If you really think this change should benefit all targets (you mentioned that in D45393), you shouldn't be doing this through TTI as a long
term solution. Have a proper discussion in llvm-dev and get major Targets to agree with you first. Then, TTI should help migrate Targets

  • and finally get rid of TTI interface after the migration.

Thanks,
Hideki

Hi Hideki.

"It looks to me that you are trying to fine-tune the final step of log-2 reduction."

This patch actually tries to generate required sized vectors(precise vector length) for shuffleReduction (where scalarization follows naturally) instead of keeping the starting vector length fixed all the way through which are filled with unnecessary undefs. I agree it was not clear in the previous patch. To make the distinction clear, I've created a separate function called getVariableLengthShuffleReduction() with additional changes.

I am not opposed to do this in the target/Codegen, it's just that the implementation is a little messy since there is no good way to classify scalar operations as opposed to vector operations whereas it can be implemented in a cleaner way at the first place with a TTI hook.

Does it look reasonable to add a TTI hook and allow SLP to generate precise vector length for the shuffle reduction at the first place if target wants that?

Hi Hideki.

"It looks to me that you are trying to fine-tune the final step of log-2 reduction."

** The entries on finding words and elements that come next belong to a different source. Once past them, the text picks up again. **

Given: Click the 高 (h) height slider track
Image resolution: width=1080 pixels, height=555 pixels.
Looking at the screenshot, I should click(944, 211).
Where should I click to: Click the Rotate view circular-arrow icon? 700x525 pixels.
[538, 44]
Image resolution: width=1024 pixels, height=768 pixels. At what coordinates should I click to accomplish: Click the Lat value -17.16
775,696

This patch actually tries to generate required sized vectors(precise vector length) for shuffleReduction (where scalarization follows naturally) instead of keeping the starting vector length fixed all the way through which are filled with unnecessary undefs. I agree it was not clear in the previous patch. To make the distinction clear, I've created a separate function called getVariableLengthShuffleReduction() with additional changes.

I am not opposed to do this in the target/Codegen, it's just that the implementation is a little messy since there is no good way to classify scalar operations as opposed to vector operations whereas it can be implemented in a cleaner way at the first place with a TTI hook.

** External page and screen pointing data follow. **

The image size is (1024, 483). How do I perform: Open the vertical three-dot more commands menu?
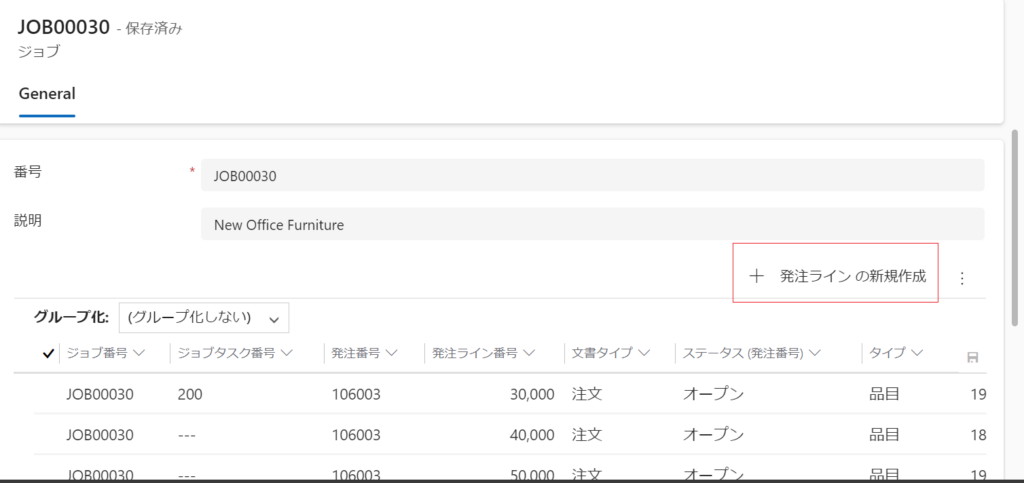(x=962, y=278)
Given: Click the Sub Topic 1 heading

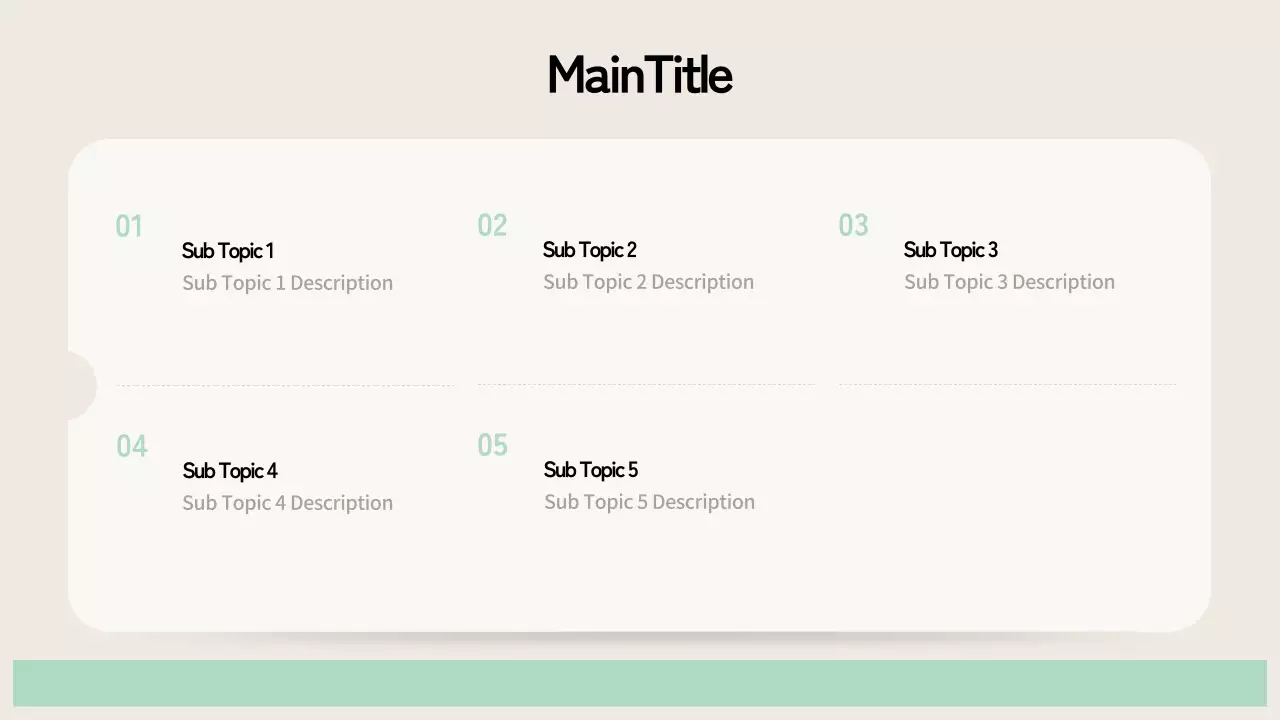Looking at the screenshot, I should pyautogui.click(x=228, y=251).
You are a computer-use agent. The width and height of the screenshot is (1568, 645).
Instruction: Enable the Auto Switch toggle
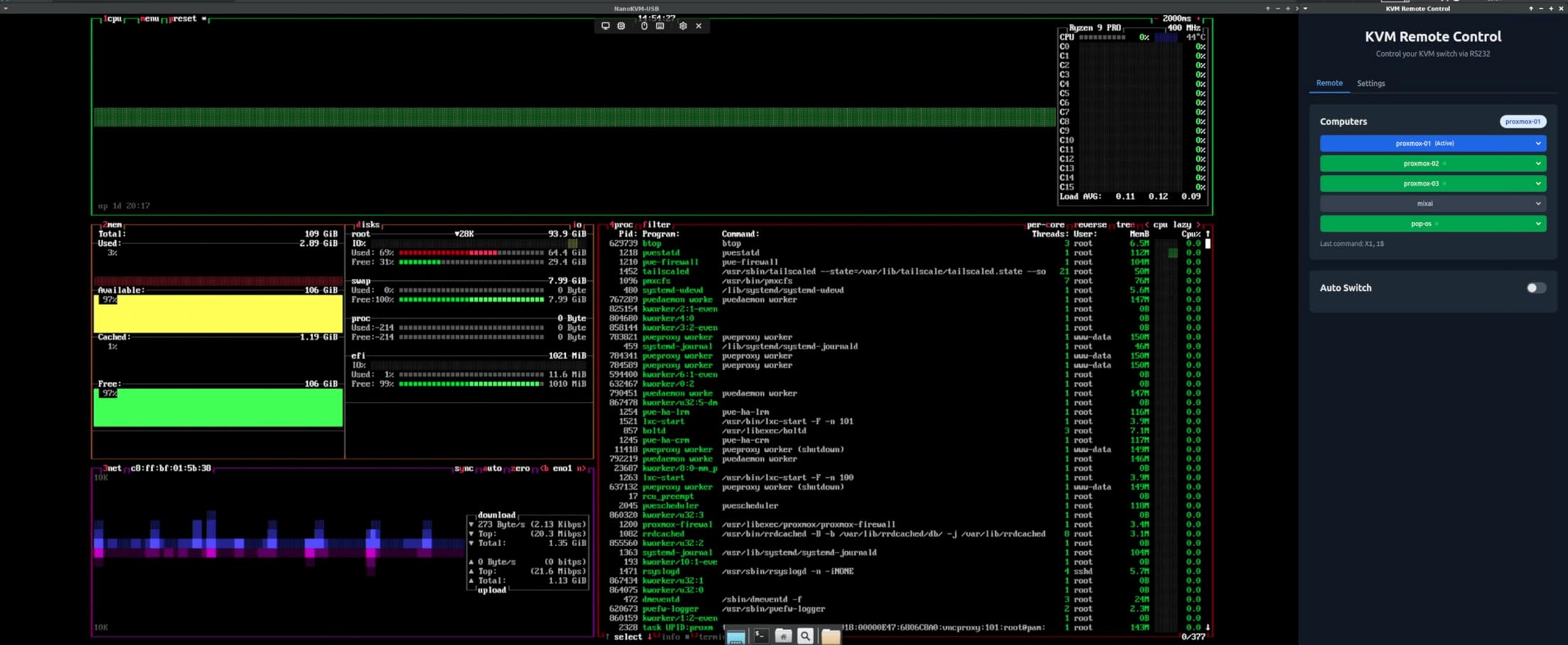click(x=1535, y=288)
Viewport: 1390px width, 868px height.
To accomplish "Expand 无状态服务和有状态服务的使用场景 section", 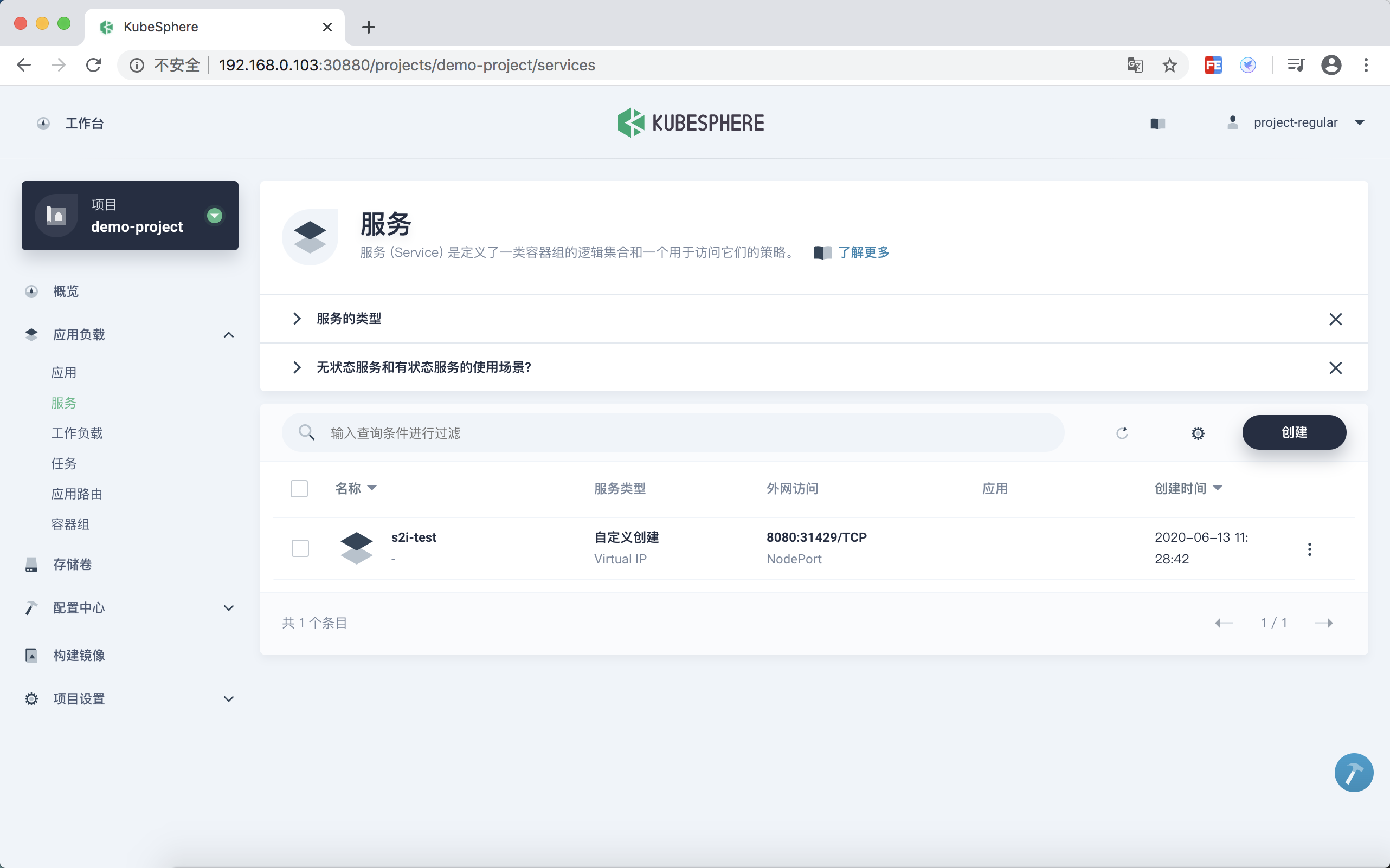I will 297,367.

Does it look reasonable to add a TTI hook and allow SLP to generate precise vector length for the shuffle reduction at the first place if target wants that?

I don't know about your original intention, but your previous patch (on the left pane as of now) wasn't doing what you described above ---- and the right pane does what you've described above.

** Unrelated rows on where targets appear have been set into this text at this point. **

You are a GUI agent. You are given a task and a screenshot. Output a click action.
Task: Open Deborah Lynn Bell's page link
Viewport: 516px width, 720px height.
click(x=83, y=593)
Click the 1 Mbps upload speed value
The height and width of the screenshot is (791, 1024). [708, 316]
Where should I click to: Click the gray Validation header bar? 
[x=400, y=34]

This time, I can see why you'd want to do this upfront --- except for the last step in your code. You may call this last step more optimal and I don't have any data to support or go against your opinion about that ---- but I can say it's not consistent. Why bother? Is that REALLY needed? In any case, you seem to be introducing a new "canonical form" for reduction last value compute. You are better off having a good discussion in llvm-dev, by explicitly asking for those who "latch on" to reduction last value compute, to see if they are okay to add another form (or if you really think this is a better representation, you should argue that the old form should be retired). I suggest sending an RFC to llvm-dev. At this moment, you fail to convince me why the community should support both canonical forms (i.e., why you can't optimize from the current form ---- or why you'd want to keep the old form). If others support having both is a great idea, I won't insist.

BTW, have you looked at ARM's last value compute experimental intrinsic: e.g., int_experimental_vector_reduce_add? If you don't mind losing IR-level optimizations for reduction last value code, this is the easiest way to do custom lowering in the Target. I don't know whether this meets your needs, but I thought it's worth mentioning.

FarhanaAleen abandoned this revision.Apr 25 2018, 2:41 PM

Thanks Hideki, I will think about your suggestion.

BTW, have you looked at ARM's last value compute experimental intrinsic: e.g., int_experimental_vector_reduce_add? If you don't mind losing IR-level optimizations for reduction last value code, this is the easiest way to do custom lowering in the Target. I don't know whether this meets your needs, but I thought it's worth mentioning.

Yes, I have. They are my fallback option :).